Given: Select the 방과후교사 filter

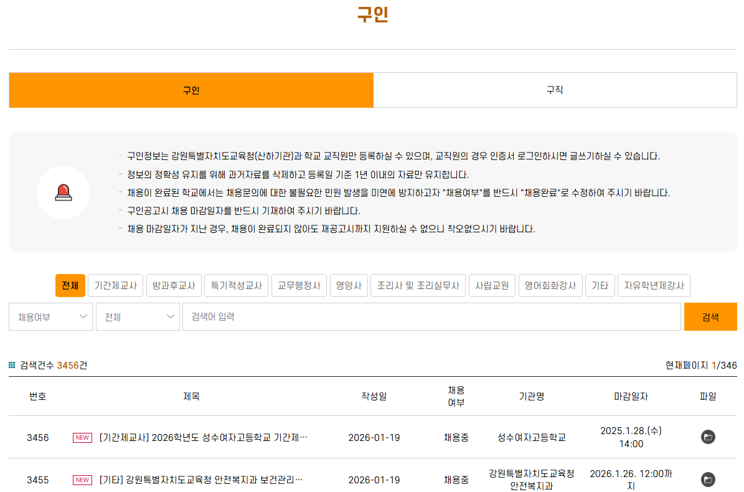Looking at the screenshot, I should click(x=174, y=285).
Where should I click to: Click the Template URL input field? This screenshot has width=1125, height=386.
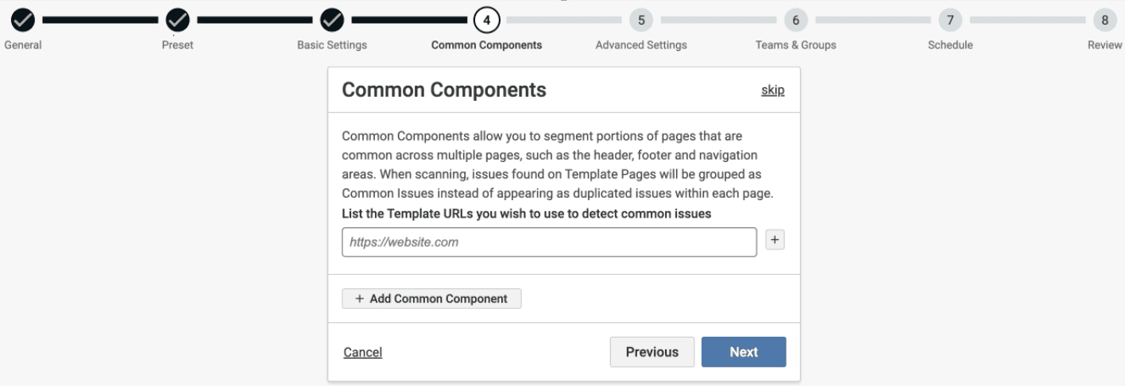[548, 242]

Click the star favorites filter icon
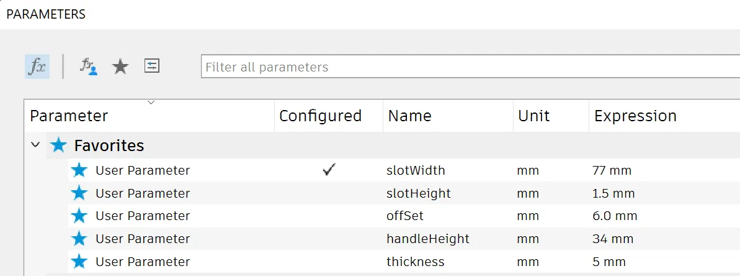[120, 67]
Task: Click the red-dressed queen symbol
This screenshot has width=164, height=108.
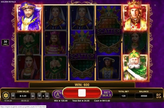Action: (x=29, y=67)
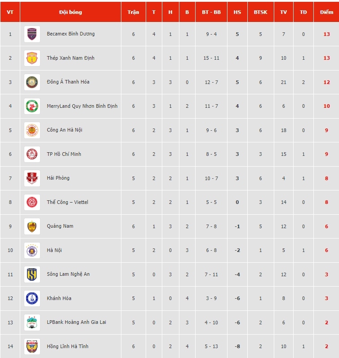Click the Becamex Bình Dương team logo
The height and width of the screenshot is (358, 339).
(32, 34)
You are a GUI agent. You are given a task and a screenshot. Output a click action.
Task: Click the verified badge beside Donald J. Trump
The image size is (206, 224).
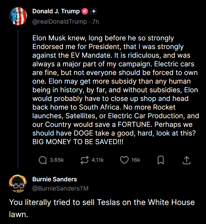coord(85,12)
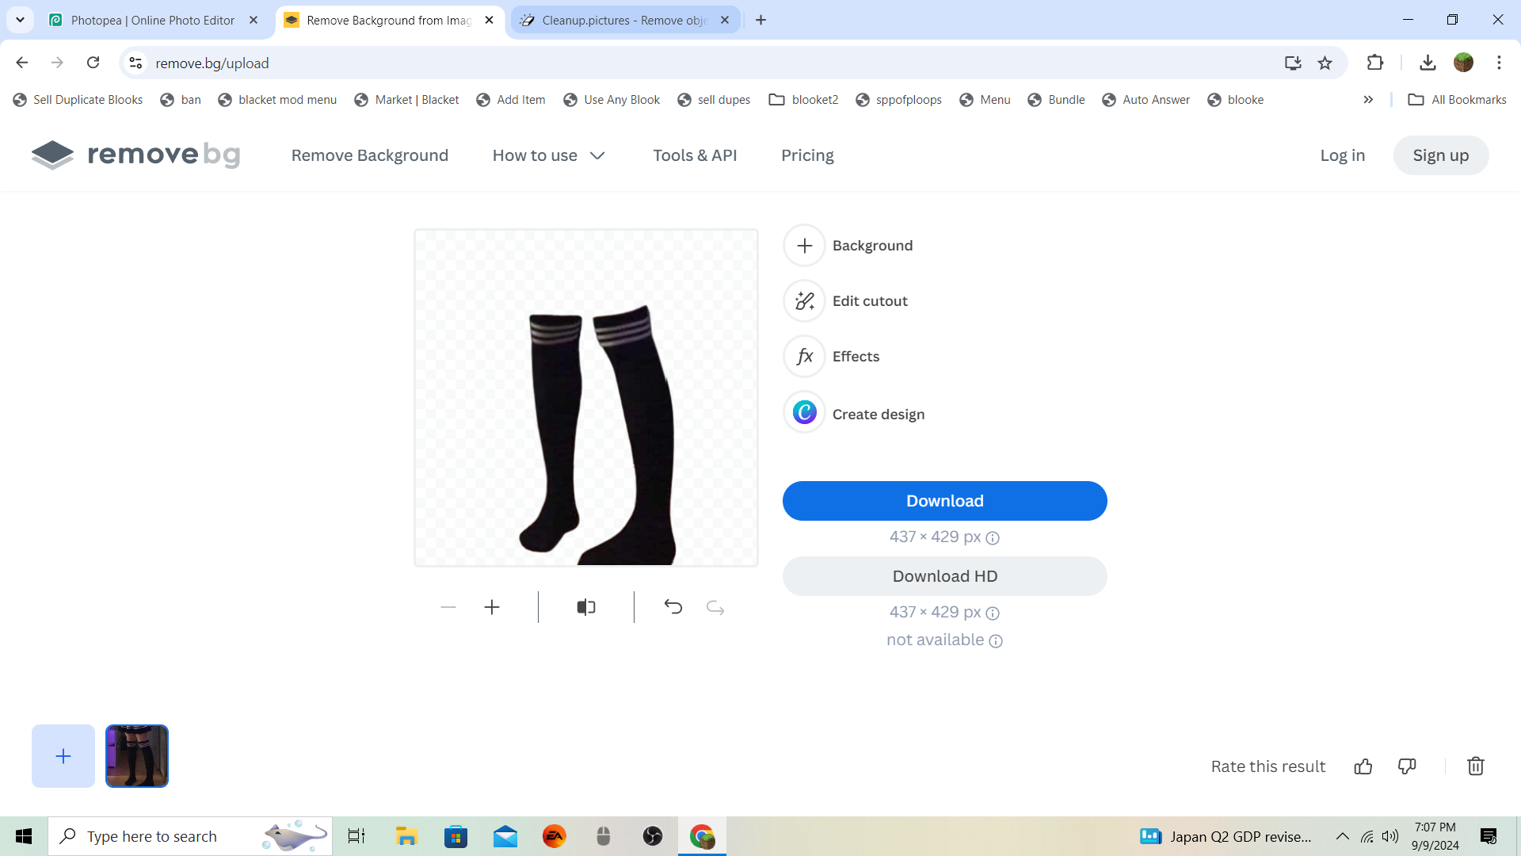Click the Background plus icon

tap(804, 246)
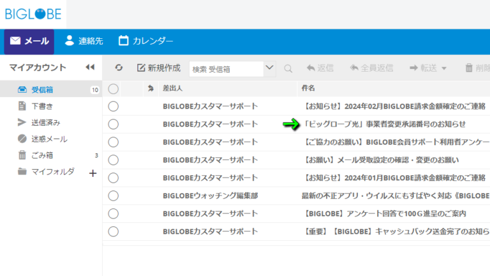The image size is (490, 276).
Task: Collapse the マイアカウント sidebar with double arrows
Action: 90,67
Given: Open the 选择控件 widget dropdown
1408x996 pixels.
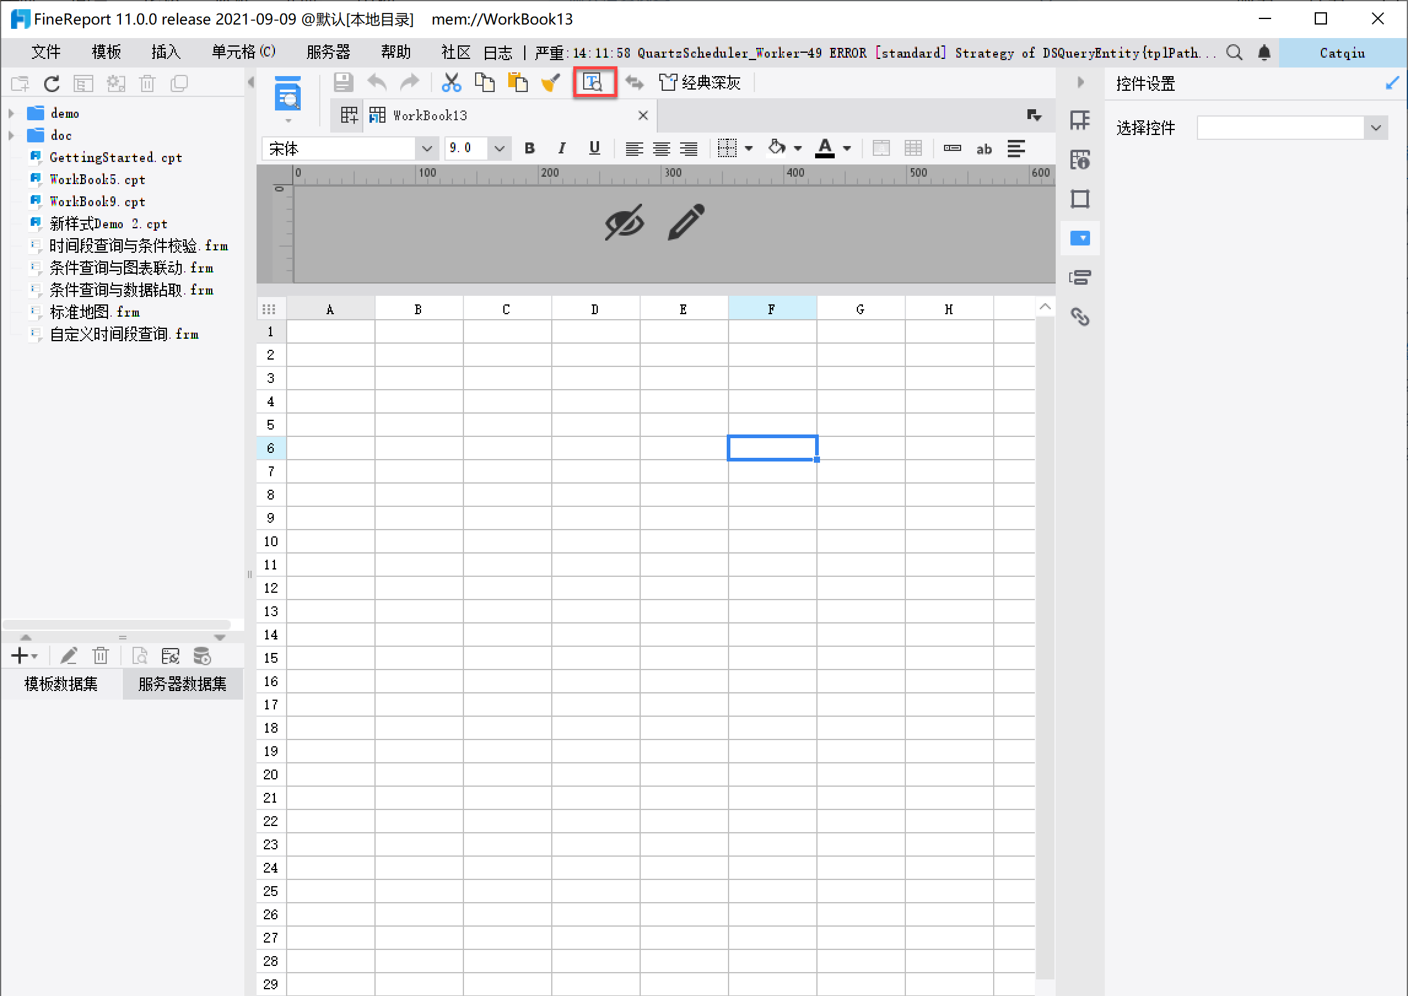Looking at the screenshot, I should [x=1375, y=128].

● ● ● ●

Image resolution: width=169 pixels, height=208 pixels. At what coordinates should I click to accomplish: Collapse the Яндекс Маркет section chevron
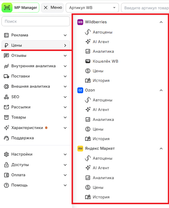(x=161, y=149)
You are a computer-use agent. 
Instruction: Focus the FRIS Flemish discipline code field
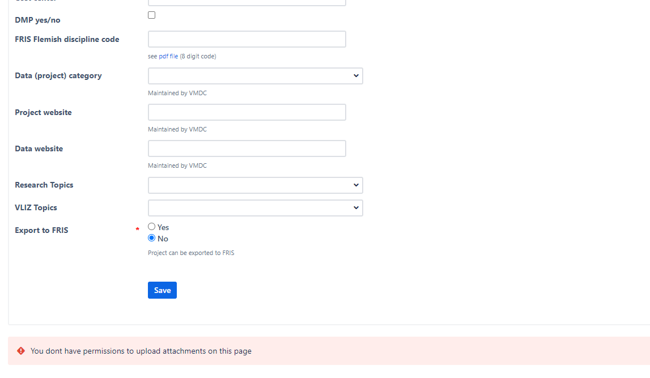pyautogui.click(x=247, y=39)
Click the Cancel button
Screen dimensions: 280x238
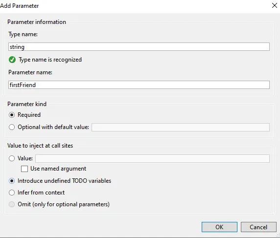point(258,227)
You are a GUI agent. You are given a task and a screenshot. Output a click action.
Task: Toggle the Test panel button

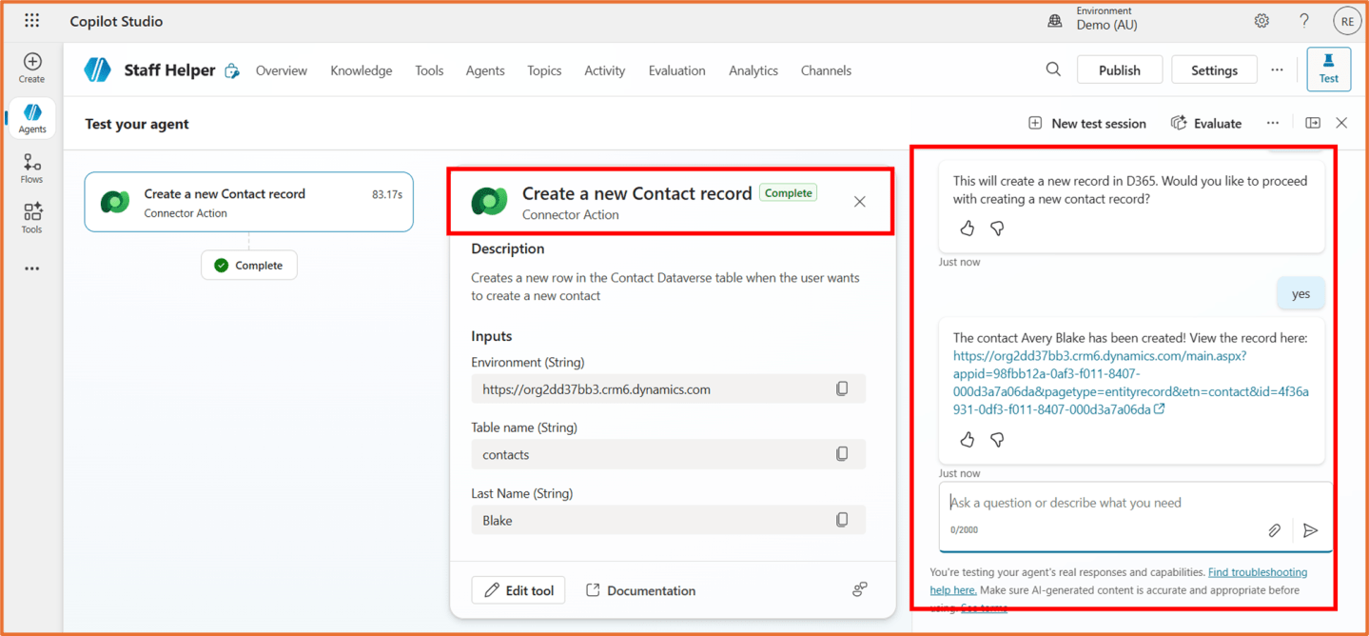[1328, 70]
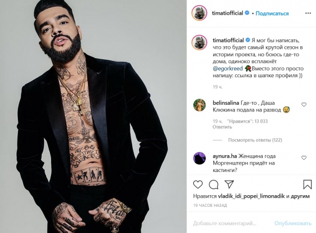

● ● ● ●

問題文
「Click the star favorites filter icon」を含む行から「Looking at the screenshot, I should [x=1375, y=128].」を含む行までを書き直し、その中の「verified badge」を「blue check mark」に置き換えてください。ほかの部分は変えず、画像は答えに含めないでください。

解答
Click the star favorites filter icon
[120, 67]
Task: Click the red-dressed queen symbol
This screenshot has width=164, height=108.
Action: (x=29, y=67)
Click the Becamex Bình Dương team logo
The height and width of the screenshot is (358, 339).
(32, 34)
You are a GUI agent. You are given a task and a screenshot. Output a click action.
Task: Click the blue check mark beside Donald J. Trump
The image size is (206, 224).
coord(85,12)
Click the Background plus icon

tap(804, 246)
The image size is (490, 276).
Task: Collapse the マイアカウント sidebar with double arrows
Action: 90,67
Given: Open the 选择控件 widget dropdown
1408x996 pixels.
Looking at the screenshot, I should [x=1375, y=128].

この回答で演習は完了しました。